There is a less well-known tradition that infertile couples who did a station there were blessed with a family. Having done the station they repaired to a special bed on the island – Leaba na h-Athchuinge. One of the earliest fertility clinics! We are also told that Inishglora is frequented by a curious blackbird, whose only other habitation in Ireland is Sceilg Mhicíl.
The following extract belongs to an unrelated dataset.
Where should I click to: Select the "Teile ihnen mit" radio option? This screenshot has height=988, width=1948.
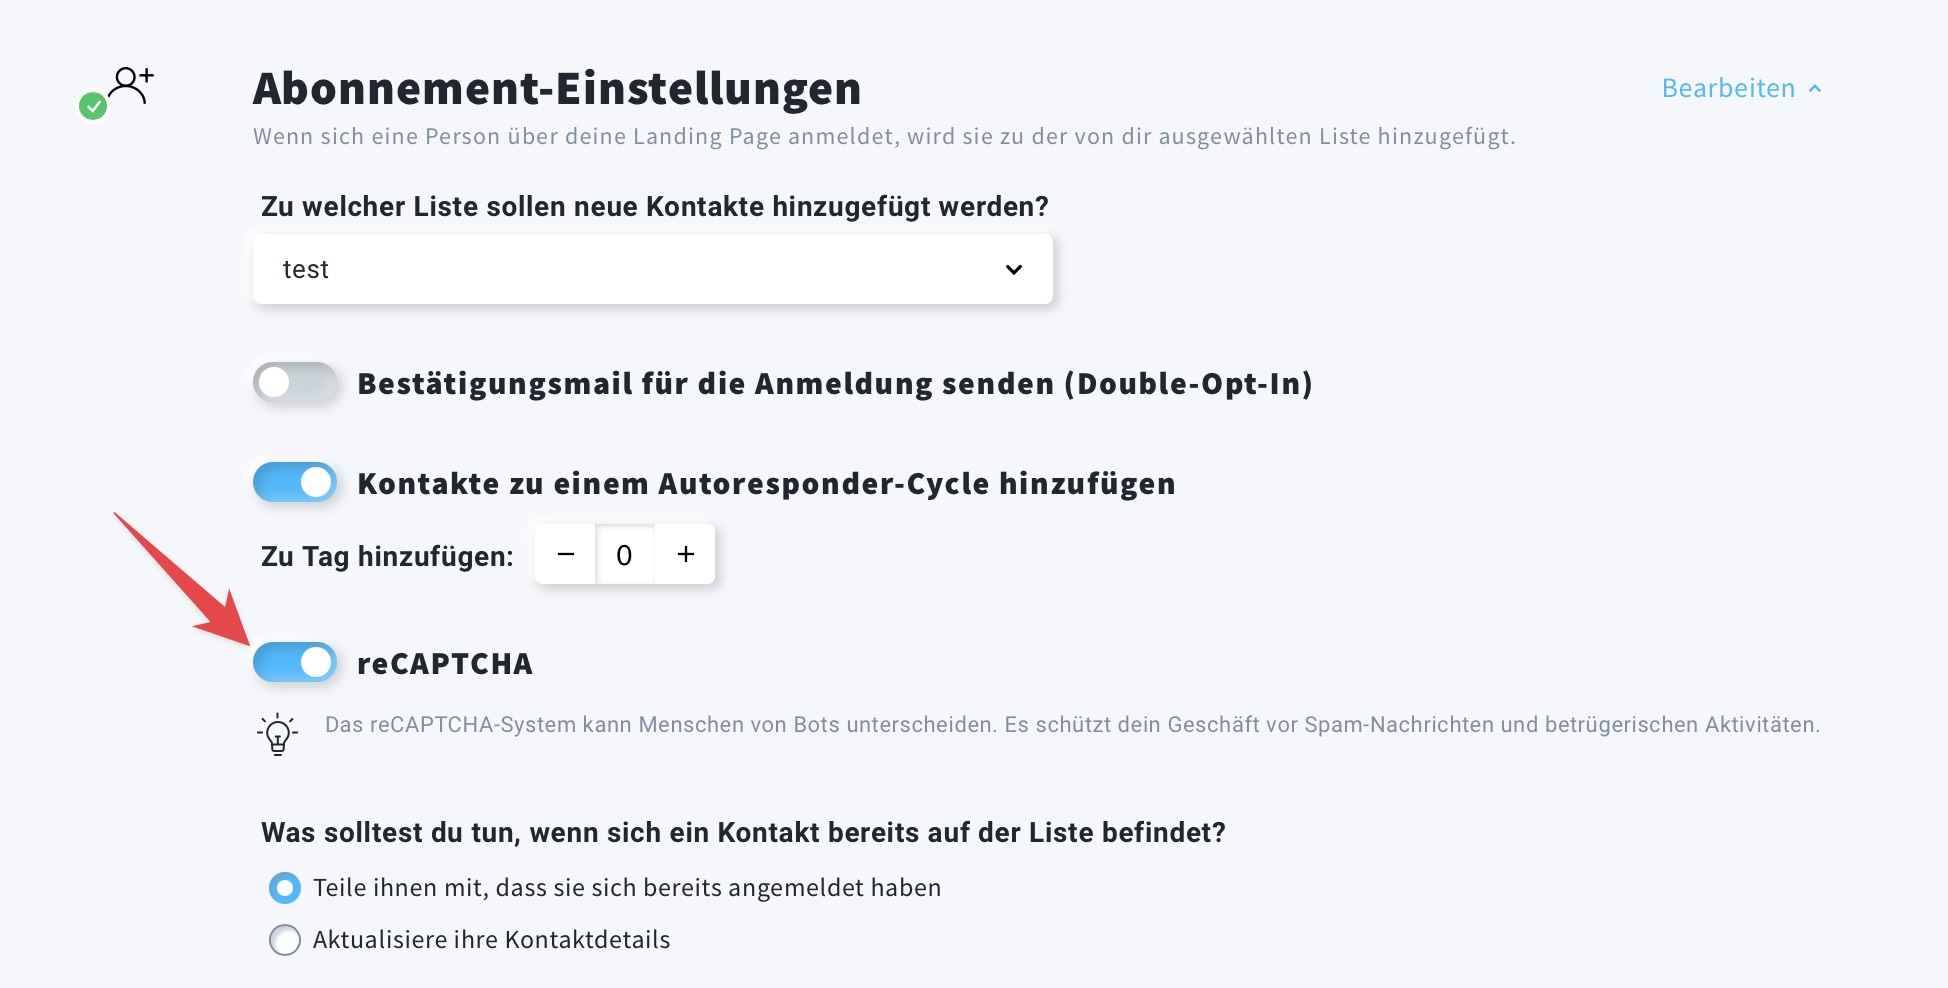point(285,887)
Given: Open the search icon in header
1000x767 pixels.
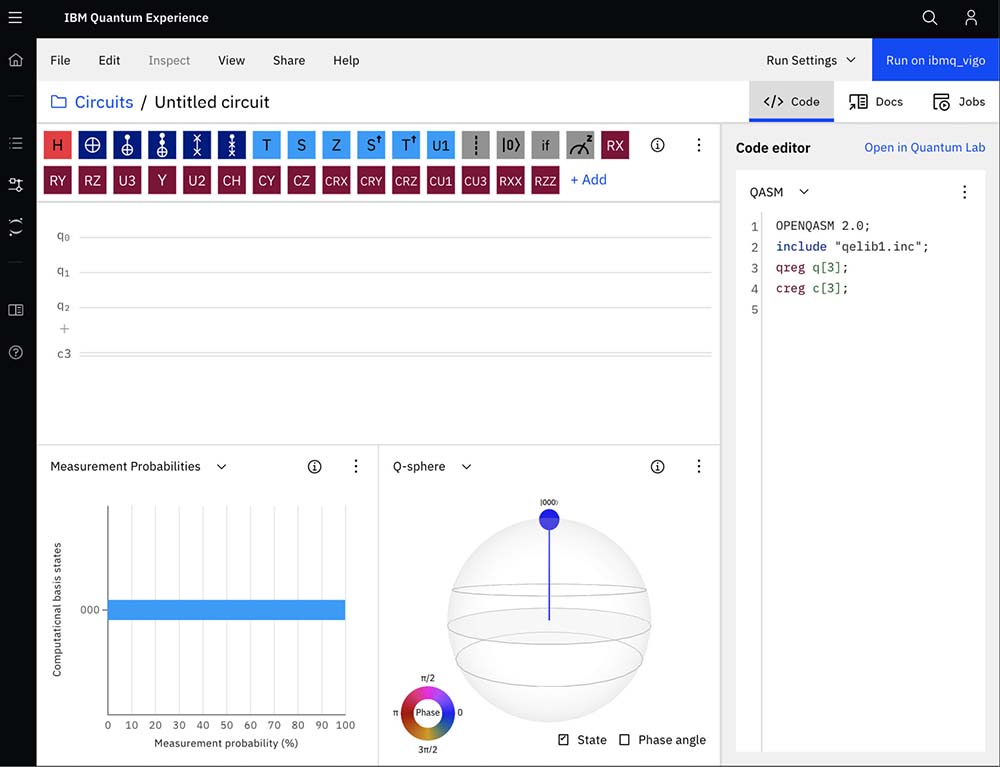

Inishglora (Irish: Inis Gluaire) is an island off the coast of the Mullet Peninsula in Erris, North Mayo. It has some small neighbouring islands, known as Inishkeeragh. As with its neighbouring Inishkea Islands, Inishglora’s geological composition is that of gneiss and schist, similar to the rest of Erris. The island is mainly covered with machair and white sand. The Inishkeas and Inishglora differ markedly geologically with Duvillaun which lies a short distance to their south. To a person looking from the mainland, the first two islands shine white and green in the sunlight while Duvillaun (and its satellite islands) lives up to its name and appears a much duller colour with dark cliffs because it has the same geology as Achill, many miles to its south.

 

Inishglora is probably the best known of the islands off Erris as it is considered to be the holiest of all the islands. It lies north of the islands of Duvillaun and the two islands of the Inishkeas

 

Legend tells us that the Children of Lir flew to Inishglora at the end of their 900 year banishment to remote spots across Ireland. The Children had been turned into swans by their jealous stepmother because their father loved them too much. On Inishglora, they were baptised by St. Brendan the Navigator, and regained their former human shapes but, because they were now 900 years of age, they immediately crumbled into dust. They were then buried on the island.

 

There are many interesting archaeological remains on the island. The ruins of St. Brendan’s Church show that it was a building in the style of Gallarus Oratory in Co. Kerry. There are the remains of two other churches also – Teampall na bhFear (Men’s church) and Teampall na mBan (Women’s church). The women’s church may have been an early nunnery. Both are now ruins but date back just a few centuries and are more modern than St. Brendan’s Church. There are the remains of three beehive huts, the largest of which is known as St. Brendan’s cell. There are many ‘pisreog’s’ about the religious relics on Inishglora. There is a well, known as St. Brendan’s Well. The superstition associated with it says that if a woman were to take water from it, the water would turn to blood and become full of worms. However, these rumours may have been invented to ensure that the nuns and the monks would not use the well as an illicit meeting place. [1]

 

Inishglora also has several early cross slabs and pillars.

 

Geraldus Cambrensis writing in 1186AD in Topographia Hibernica said of Inishglora:-

 

“There is an island called Aren (When Giraldus called Inishglore, Aren, he had confused it) situated in the western part of Connaught and consecrated, as it is said to St. Brendan, where human corpses are neither buried nor decay, but, deposited in the open air, remain uncorrupted. Here men can behold and recognise with wonder their grandfathers, great grandfathers and great great grandfathers and the long series of the ancestors to a remote period of past time”[2]

 

The Book of Ballymote notes that bodies on Inishglora do not corrupt, and this poem by Roderic O’Flaherty Ruaidhrí Ó Flaithbheartaigh used Ogygia as a synonym for Ireland in ‘Ogygia: Seu Rerum Hibernicarum Chronologia’ (“Ogygia: A Chronological Account of Irish Events”), 1685 sems to be of the same opinion.

 

“At Inisglóire in view of lrrus shore,

Should we the bodies of our sires explore,

We’d find them blooming, both nails and hair,

No human-flesh can fade or perish there.”

 

There are no ‘uncorrupted’ bodies on Inishglora now however, and many bones have been found buried around the island. It is a local belief that after the religious communities left the island, things returned to normal.

 

Giraldus Cambrensis also wrote of Inishglora Island: – “There is another remarkable thing in this island. Although mice (possibly black rats) swarm in vast numbers in other parts of Ireland, here not a single one is found. No mouse is bred here, nor does it live if it be introduced; when brought over, it runs immediately away and leaps into the sea. If it be stopped, it instantly dies.